The Baillieu Government and hospital administrators, however, are committed to a neoliberal model of health care, in which mandated ratios are regarded as an obstacle to achieving “productivity-related savings”. This market driven approach has dominated health policy in Australia and internationally since the end of the postwar boom in the 1970s. The promise was that opening public services up to the market would deliver better outcomes for “consumers”, and that reduced public spending would free up money for private investment, which would in turn drive economic growth and raise living standards. The reality was a massive redistribution of wealth from workers to bosses, and decades of crisis in public health.

During the 1980s the Victorian Labor Government sought to stimulate market competition in public hospitals by introducing ever stricter service targets and performance measures. This process was intensified during the 1990s under Liberal Premier Jeff Kennett, who closed many hospitals, privatised others, and drove thousands of nurses out of the sector. This period saw ballooning workloads for hospital staff, and a corresponding rise in infection rates.

Kennett was ousted on the back of popular outrage in 1999, and the new Labor government declared that privatisation was dead. But Labor failed to undo many of Kennett’s more disastrous experiments, and embarked on their own misadventures in Public Private Partnerships (PPPs). The absurdity of PPPs is evident in huge handouts given to the private consortiums contracted to build the new Womens’ and Childrens’ hospitals. The resulting buildings are ill-designed for future expansion, but will see Victoria give over $60 million each year until 2035 to these big business interests. If Baillieu was serious about finding efficiencies in the hospital system he could start by cancelling these corrupt deals, and turn this money over to funding the nurses’ pay claim and hiring thousands more to staff wards.

Nurses have been at the forefront of resistance to neoliberal attacks over the last thirty years, and won some important victories. In 1986 they won a 38-hour week after a historic state wide strike. In 1992 they engaged in rolling stoppages and wildcat strikes against Kennett’s privatisation agenda. They finally attained the mandated one to four nurse patient ratio in 2000 after striking against the Labor Government. In 2012 nurses are again engaging in industrial action to win better pay and defend mandated ratios. Today they risk massive fines and even potential jail time under Federal Labor’s Fair Work Act, which has retained many of the anti-strike provisions of Howard’s WorkChoices.

Across the world both Labor and Liberal style governments are using the global economic crisis as a pretext for slashing public services. Baillieu’s offensive against the nurses is but a taste of what is to come if Australia gets drawn further into this maelstrom.

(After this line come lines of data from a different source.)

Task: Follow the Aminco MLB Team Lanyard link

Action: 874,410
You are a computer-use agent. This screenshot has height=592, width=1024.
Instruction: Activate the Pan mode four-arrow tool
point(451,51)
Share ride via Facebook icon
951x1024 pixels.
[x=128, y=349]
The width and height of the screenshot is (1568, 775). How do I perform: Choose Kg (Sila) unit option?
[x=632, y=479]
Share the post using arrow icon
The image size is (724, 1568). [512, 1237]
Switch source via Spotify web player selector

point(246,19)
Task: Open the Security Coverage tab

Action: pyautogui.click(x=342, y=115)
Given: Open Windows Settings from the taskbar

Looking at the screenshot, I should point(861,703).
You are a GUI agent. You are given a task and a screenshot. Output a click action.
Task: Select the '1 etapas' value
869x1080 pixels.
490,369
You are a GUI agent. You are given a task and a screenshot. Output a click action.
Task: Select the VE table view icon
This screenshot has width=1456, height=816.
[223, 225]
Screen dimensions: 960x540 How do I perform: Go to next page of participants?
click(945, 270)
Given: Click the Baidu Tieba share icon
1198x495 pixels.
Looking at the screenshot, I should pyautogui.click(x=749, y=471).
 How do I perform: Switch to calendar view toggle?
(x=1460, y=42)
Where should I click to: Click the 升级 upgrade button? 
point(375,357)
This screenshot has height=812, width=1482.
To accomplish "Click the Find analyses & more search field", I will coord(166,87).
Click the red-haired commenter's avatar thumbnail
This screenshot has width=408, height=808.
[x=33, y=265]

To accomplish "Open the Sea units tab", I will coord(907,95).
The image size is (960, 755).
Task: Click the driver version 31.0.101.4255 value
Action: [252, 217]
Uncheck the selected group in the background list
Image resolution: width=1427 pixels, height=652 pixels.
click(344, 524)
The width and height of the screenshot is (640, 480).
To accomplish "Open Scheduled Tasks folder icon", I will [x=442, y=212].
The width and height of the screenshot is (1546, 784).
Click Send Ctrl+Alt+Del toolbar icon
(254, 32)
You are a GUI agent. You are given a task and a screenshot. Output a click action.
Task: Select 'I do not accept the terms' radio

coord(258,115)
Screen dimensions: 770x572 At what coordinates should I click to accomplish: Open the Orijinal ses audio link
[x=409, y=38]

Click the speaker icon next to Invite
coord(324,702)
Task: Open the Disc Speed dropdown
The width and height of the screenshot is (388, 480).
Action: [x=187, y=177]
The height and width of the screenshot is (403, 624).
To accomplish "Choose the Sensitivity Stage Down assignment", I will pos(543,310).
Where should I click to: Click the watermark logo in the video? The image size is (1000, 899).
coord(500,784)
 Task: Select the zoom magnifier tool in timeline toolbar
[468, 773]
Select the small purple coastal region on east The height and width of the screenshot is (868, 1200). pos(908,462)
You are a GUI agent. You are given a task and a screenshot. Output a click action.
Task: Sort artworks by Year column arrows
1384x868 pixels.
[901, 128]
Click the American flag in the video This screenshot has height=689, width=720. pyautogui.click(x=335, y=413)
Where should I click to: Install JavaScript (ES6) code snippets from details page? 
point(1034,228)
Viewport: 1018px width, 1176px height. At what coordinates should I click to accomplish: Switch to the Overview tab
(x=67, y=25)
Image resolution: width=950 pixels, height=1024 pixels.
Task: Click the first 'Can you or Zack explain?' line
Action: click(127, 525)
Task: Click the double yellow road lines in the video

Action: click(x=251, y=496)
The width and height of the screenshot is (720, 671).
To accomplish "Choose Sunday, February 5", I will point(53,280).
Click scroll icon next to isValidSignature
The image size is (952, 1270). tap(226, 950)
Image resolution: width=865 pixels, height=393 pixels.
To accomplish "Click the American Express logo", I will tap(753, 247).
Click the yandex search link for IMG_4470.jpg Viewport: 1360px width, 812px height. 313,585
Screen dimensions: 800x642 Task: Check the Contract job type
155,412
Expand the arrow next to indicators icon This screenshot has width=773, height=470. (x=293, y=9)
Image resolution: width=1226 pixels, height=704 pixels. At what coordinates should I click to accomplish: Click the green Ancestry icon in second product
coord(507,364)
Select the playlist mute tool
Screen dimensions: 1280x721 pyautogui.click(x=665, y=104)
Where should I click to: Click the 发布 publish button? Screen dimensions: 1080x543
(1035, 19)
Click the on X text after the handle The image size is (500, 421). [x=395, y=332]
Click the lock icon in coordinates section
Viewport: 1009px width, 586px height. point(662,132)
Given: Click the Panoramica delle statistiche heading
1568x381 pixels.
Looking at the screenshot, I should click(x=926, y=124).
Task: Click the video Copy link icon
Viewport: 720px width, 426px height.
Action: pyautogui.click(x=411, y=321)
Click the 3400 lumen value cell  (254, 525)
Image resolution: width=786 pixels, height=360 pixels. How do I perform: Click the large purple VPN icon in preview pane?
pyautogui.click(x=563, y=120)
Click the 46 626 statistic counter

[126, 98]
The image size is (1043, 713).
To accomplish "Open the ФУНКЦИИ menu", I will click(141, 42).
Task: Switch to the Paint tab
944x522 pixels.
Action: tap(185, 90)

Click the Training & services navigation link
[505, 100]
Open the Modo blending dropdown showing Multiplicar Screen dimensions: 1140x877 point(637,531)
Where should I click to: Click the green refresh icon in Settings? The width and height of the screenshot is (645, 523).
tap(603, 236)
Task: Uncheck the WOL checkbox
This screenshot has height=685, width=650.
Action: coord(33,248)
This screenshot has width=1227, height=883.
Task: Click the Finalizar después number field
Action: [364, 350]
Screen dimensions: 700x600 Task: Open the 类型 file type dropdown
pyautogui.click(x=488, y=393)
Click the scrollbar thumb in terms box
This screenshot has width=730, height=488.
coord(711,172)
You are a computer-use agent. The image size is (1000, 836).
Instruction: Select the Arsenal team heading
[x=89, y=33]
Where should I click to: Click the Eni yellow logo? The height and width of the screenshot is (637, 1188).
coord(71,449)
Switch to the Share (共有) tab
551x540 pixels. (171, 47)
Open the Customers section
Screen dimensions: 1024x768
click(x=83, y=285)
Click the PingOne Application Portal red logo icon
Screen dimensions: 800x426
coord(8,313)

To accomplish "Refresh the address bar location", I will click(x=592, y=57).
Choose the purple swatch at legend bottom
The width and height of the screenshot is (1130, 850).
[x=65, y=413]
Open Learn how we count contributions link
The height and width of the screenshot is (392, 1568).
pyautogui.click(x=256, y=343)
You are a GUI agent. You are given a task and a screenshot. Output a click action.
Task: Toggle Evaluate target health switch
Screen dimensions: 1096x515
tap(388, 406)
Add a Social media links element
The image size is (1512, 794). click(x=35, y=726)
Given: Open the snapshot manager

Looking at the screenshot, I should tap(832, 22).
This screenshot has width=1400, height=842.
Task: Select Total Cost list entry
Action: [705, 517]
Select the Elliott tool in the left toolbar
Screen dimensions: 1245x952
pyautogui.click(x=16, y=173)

In austerity-ravaged Greece nurse patient ratios have exploded to one to twenty. The appalling conditions have led to the spread of a new pneumonia-causing, drug resistant, superbug. Fed up health workers in the town of Kilkis have kicked out management, taken over their hospital, and called for the overthrow of Greece’s economic and political elite.

While the actions of Victorian nurses may be less dramatic, they also point to the simple fact that it is they, not Baillieu, who run the hospitals. Nurses, not Baillieu, have an interest in hospitals which provide quality care to the public, and nurses can grind the public hospital system to a halt if the government threatens their interests.